Work and Pensions Secretary Pat McFadden (PA Images / Alamy)

3 min read

There are times in politics when thinking the unthinkable becomes not only possible but necessary. When absolute axioms that have not been challenged for years become simply wrong. Politics is not maths: the facts can change. I believe we have reached that point with the triple lock on the state pension.

This political totem, which has gone unchallenged for the past decade, needs to be toppled if we are to avoid the national bankruptcy that is uncomfortably close. At present the pension cost is around £150bn, or 5.9 per cent of national income. By 2050, on current policies, this will increase to around eight per cent, adding around £45bn to the pensions bill.

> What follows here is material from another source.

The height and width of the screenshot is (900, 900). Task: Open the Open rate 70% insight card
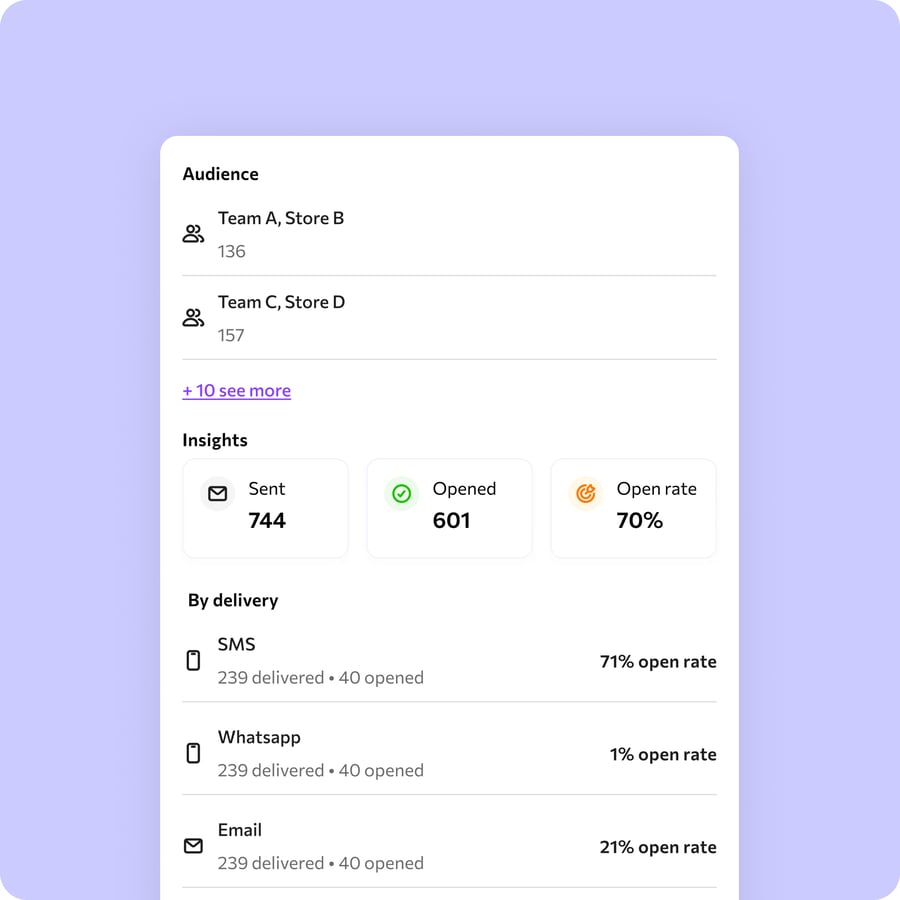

Adding this to all the other pressures on public spending, and starting where we are with a working age population groaning under the increasing burden of taxation, we cannot go on like this.

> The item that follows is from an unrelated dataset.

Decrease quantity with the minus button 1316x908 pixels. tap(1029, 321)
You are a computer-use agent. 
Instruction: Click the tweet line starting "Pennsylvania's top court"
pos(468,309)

But this would be political suicide for any party brave enough to speak the truth, surely? There are two answers to that salient point. The first general point is that the longer the political class takes to express an uncomfortable truth to the electorate, the more cataclysmic the disaster when the facts must be faced.

The current state of French politics is my Exhibit A in this case. There, you have parties of left and right promising to reduce the pension age to 60 with populist irresponsibility which could reignite the old Eurozone crisis very quickly.

Older people are better looked after than ever before

My second point is a domestic one, which is that one of the causes of the chronic unhappiness with politics here is the perceived unfairness between the generations. Older people are better looked after than ever before, but younger workers feel that, however responsible and hard-working they are, it is too difficult to buy a home, start a family, or just enjoy the traditional fruits of doing the right thing. Much of this imbalance has come about because successive governments do not have the financial firepower to deal with these issues due to rising pressures on existing commitments.

So, the resolution to this conundrum is to find a way to preserve the underlying promise of a dignified old age while not continuing with a policy that hangs ever heavier on the chancellor of the Exchequer. A massive reduction in pensioner poverty was the original purpose of the triple lock – a good and noble purpose. We cannot go back to the old days.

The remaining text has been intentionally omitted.